La déclaration de l'U.B.F. laisse entendre que toutes les écoles se réclamant du Dhamma du Bouddha s'accordent pour dire qu'en matière de moralité, c'est l'intention qui fait la qualité favorable ou défavorable de l'acte - du kamma. Ceci est en conformité avec les textes originels. Alors, pourquoi, en matière de Connaissance, ne pas revenir tout simplement au texte de base du Premier Enseignement, le discours du Parc des Gazelles sur les Quatre Nobles Vérités, le Dhammaccakasutta? Ce texte fondamental nous exhorte à pratiquer l’Octuple Sentier pour parvenir à la Libération.

La Moralité juste une fois établie à force d'efforts, la Concentration juste et l'Attention juste peuvent être réalisées. Et le "seul" chemin - ekayano maggo - pour y parvenir, selon les paroles du Bouddha : "ce sont les quatre sortes d'Etablissement de l'Attention", Satipaṭṭhāna7. Cette méthode, très simple et directe, prend pour objets d'attention le corps, les sensations, les états d'esprit et les objets mentaux (voir la page Pleine-conscience-et-Vipassana). Le résultat de cette pratique est la manifestation de Vipassanā, la Vision pénétrante de la réalité d'anatta-anicca-dukkha, et la réalisation de Nibbāna, la fin de l’ignorance et, donc, la fin de dukkha.

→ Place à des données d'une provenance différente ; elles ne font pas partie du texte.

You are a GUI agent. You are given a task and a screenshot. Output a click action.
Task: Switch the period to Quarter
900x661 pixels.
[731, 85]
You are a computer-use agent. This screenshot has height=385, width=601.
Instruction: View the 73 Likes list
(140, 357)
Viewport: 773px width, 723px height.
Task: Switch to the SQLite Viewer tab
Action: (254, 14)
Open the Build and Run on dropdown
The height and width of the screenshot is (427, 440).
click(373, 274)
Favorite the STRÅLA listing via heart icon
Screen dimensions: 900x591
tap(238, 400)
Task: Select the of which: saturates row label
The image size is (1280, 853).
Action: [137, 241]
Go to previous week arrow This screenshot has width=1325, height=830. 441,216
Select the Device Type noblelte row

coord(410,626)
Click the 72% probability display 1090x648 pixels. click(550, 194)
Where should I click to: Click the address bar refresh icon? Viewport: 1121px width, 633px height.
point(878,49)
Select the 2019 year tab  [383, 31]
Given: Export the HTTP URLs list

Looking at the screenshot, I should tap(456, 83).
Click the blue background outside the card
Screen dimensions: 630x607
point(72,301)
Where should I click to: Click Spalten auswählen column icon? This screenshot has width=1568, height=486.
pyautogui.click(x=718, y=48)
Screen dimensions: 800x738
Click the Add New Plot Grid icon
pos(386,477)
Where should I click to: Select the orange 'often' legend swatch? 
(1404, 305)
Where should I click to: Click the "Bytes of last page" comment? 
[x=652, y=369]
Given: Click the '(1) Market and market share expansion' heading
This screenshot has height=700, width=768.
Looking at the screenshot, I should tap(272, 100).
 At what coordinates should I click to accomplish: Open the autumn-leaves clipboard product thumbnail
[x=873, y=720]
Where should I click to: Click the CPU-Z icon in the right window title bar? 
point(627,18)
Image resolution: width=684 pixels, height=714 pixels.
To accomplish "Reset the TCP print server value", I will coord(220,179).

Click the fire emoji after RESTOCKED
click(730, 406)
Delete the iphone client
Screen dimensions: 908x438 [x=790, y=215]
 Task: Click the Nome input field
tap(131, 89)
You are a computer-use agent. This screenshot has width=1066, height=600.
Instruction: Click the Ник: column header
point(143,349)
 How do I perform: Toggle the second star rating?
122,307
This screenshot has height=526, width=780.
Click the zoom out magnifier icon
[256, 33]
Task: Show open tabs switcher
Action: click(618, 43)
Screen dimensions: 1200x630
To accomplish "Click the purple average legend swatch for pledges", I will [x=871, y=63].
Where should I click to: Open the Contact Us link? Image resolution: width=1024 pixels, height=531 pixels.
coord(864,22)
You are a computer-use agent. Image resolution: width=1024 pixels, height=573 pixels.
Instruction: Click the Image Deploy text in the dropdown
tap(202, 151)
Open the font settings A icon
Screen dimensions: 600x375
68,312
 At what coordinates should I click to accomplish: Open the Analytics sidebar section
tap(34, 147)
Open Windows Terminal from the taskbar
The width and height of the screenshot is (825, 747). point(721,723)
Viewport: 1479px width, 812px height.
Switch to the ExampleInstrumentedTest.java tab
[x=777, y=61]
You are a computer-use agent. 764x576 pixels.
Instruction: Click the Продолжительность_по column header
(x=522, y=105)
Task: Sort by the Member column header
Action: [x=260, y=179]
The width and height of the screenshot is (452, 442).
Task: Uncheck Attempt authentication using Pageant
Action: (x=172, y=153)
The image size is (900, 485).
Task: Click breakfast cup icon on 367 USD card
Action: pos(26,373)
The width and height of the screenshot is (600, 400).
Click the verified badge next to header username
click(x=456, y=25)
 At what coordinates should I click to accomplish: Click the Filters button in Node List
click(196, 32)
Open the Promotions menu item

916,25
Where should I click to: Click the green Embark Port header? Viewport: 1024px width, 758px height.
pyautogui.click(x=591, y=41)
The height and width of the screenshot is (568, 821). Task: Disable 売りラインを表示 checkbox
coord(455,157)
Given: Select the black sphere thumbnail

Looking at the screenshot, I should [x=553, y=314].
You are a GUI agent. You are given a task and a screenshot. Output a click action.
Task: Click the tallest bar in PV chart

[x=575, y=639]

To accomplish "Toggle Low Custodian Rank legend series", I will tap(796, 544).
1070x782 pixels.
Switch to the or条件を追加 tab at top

1 Communiqué de l'U.B.F. du 19 octobre 2013 - Les limites du vivant L’euthanasie et la fin de vie.

2 Majjhima nikāyaṭṭhakathā, Papañcasudani.

3 Respectivement mathématicien et physicien. Livre "Les ombres de l'esprit", R. Penrose - InterEditions.

4 Extrait de Le premier enseignement du Bouddha – Le sermon de Bénarès – Ed. Claire Lumière.

5 Dhammapada Verset 185

6 Dhammapada Verset 146

7 Mahāsatipaṭṭhānasutta.

Livres sur l'enseignement du Bouddha dans la tradition ancienne du Theravada:

  • Le premier enseignement du Bouddha – Le sermon de Bénarès – Dr Rewata Dhamma -  Ed. Claire Lumière.
  • L'enseignement du Bouddha d'après les textes les plus anciens - Walpola Rahula - Ed. du Seuil.
  • Vocabulaire pali-français des termes bouddhiques - Nyanatiloka - Ed. Adyar
  • Les huit marches vers le bonheur - Bhante Henepola Gunaratana - Ed. Albin Michel
  • La méditation Vipassana selon la tradition birmane- Vénérable Chanmyay Sayadaw Ashin Janakābhivaṁsa - Edité par le Centre bouddhique Le Refuge 13510 Eguilles.